The piano is simply one part – one-third
part, to be accurate – of the instrumental complement on a new MSR Classics CD
containing world première
recordings of works by five contemporary composers. Like most anthologies, this
one is a mixed bag, held together by the use of the same instruments in all the
works but otherwise offering music that comes at its topics in very different
ways. Three of the five pieces here seem to wish they were vocal rather than
purely instrumental: Ritual Songs by
Anthony Constantino (born 1995) is a set of three short, mood-evoking movements
that seem a bit like modern versions of Songs
without Words, although this material is scarcely reminiscent of
Mendelssohn. A Thousand Whirling Dreams
by Dana Wilson (born 1946), another three-movement piece, offers poetic titles,
the first two ending in ellipses, that the music itself does not really reflect
and that seem to call out for verbiage to expand on and explain them: “To smash
the night…,” “To break this shadow…,” and “Into a thousand lights of sun.”
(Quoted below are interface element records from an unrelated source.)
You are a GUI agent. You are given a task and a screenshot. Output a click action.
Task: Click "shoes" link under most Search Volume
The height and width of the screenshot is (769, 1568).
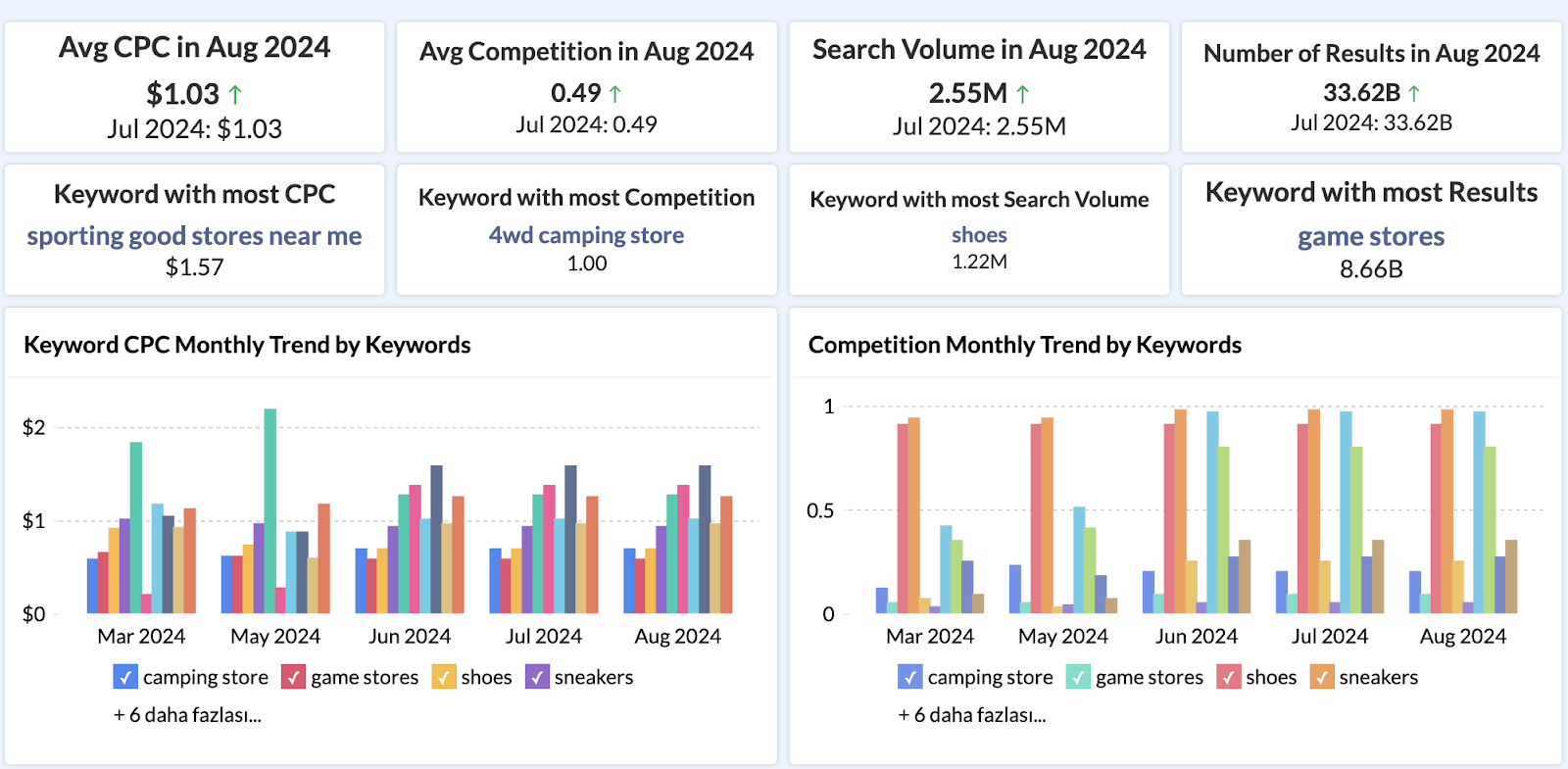pyautogui.click(x=979, y=235)
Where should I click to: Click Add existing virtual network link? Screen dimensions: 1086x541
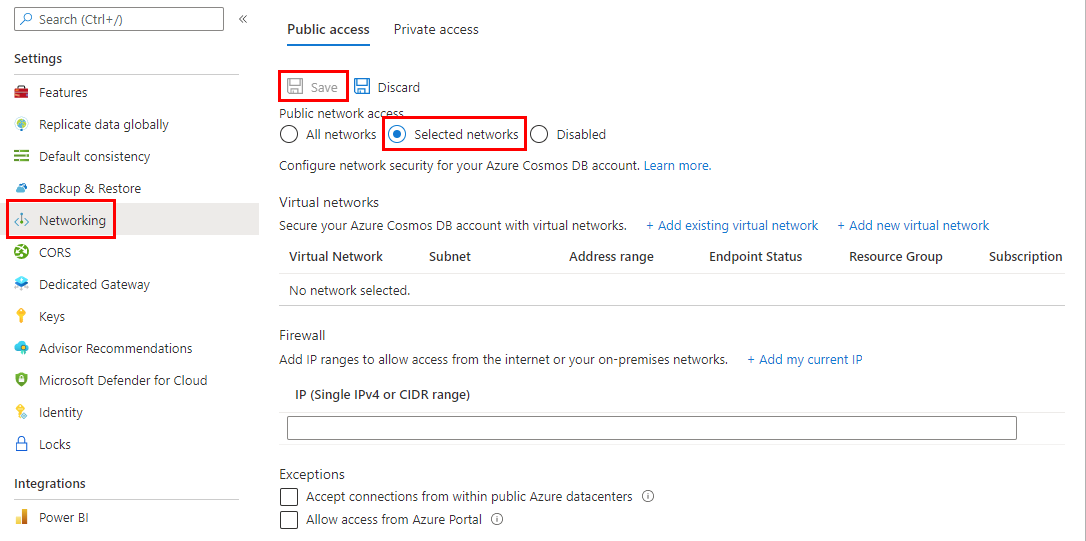tap(732, 226)
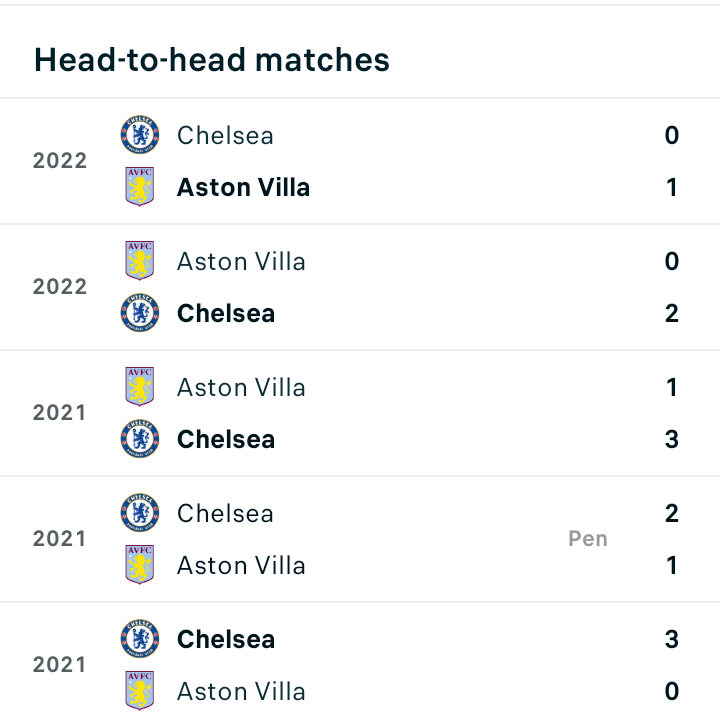The width and height of the screenshot is (720, 722).
Task: Open bold Chelsea name in 2021 1-3 match
Action: [x=226, y=439]
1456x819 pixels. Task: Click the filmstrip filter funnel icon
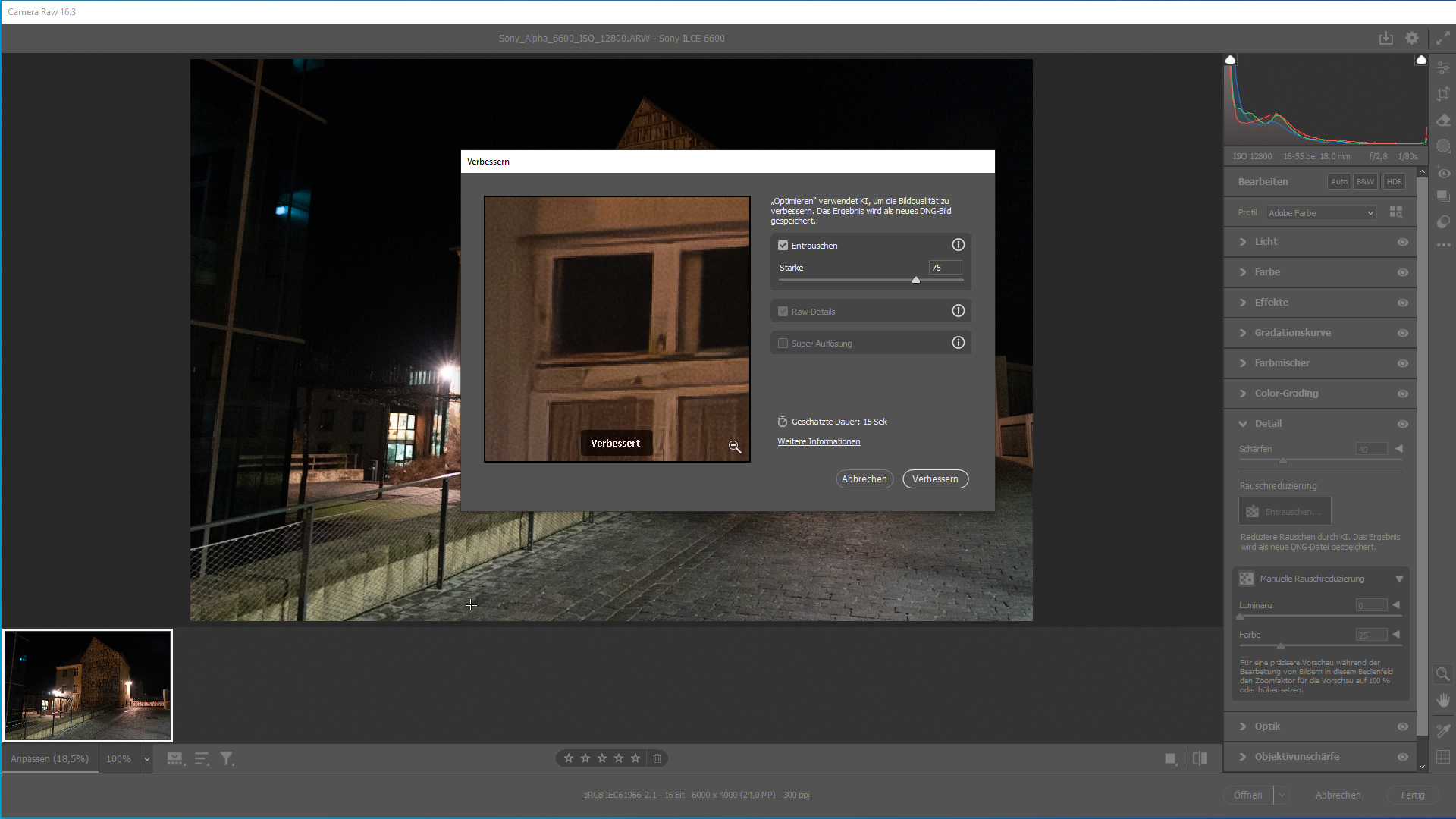(x=227, y=758)
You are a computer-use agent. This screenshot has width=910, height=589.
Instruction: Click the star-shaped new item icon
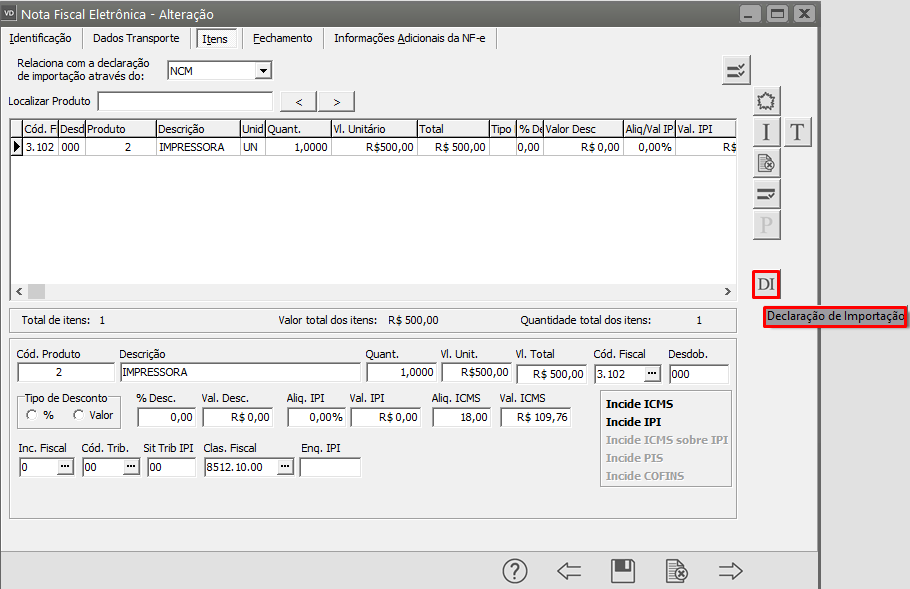pyautogui.click(x=766, y=101)
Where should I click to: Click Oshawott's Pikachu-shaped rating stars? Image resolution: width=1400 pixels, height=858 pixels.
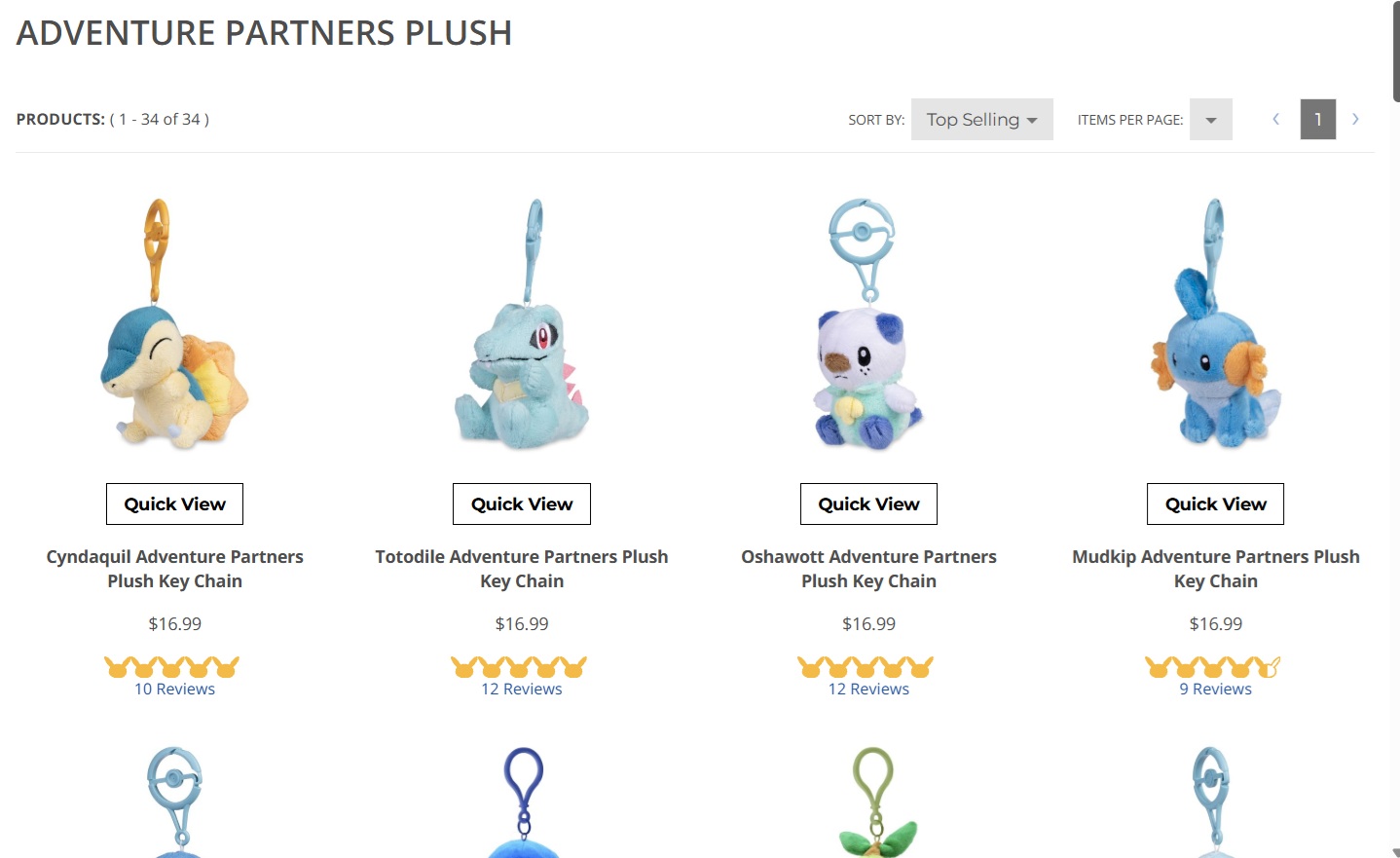(866, 667)
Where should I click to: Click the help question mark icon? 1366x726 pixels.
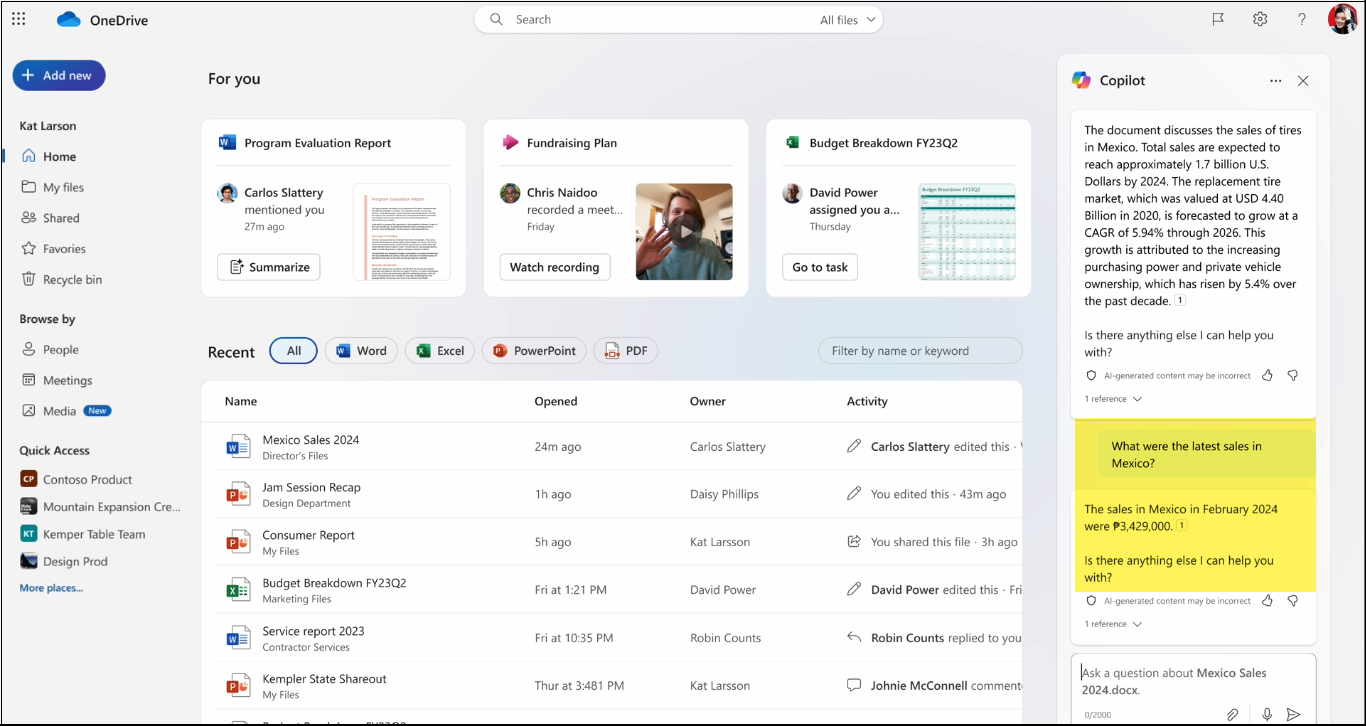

Indeed, the titles are more interestingly expressive than the music itself. And
Ferlinghetti by Libby Larsen (born
1960) is a well-constructed six-movement work in which some of the music does effectively bring forth and
interpret the lines of poetry that head each section, but the poetic material
is so interesting that listeners may be forgiven for wishing there could be
more here than the instrumental movements. One of those, for example, is called
(with ellipses) “…a man with a mirror for a head…,” and the last is titled
(again with ellipses) “…fifty-one clowns in back all wearing nothing but Stars
and Stripes…” Music is certainly able to go beyond words and elicit
expressiveness in ways that words cannot – but sometimes, as in these three works,
matters are the other way around, and there is a feeling that the illustrative
musical material is somehow less than the verbiage that inspired it. The other
two pieces here depend less on anything verbal for their effects. Vanishing Woods by Michael Kimber (born
1945) is pleasantly evocative and well-constructed, and the viola part is, not
surprisingly, especially well handled – Kimber is himself a violist. The
single-movement work is a bit over-extended for what it has to say, but is all
in all a nicely made and well-balanced piece. Four Flashbacks by Kenji Bunch (born 1973) is a bit of a mixed bag
in and of itself. The four pieces’ designations are clear, and the music
clearly fits them: “”With bustling energy,” “Gentle,” “Driving,” and “Quiet, calm.”
But the material, except for being rather forthrightly illustrative of the
titles, does not seem to have much reason for being. What the works flash back
to is not apparent from the music, and there is a certain level of
superficiality about the movements that results in a suite (which is
essentially what this is) on the mild side. The Waldland Ensemble plays all the
music with considerable skill and a particularly fine sense of ensemble. This
(+++) CD will be of interest primarily to listeners interested in the
contemporary use of this particular instrumental combination and to those who
already know and like other music by one or more of these composers.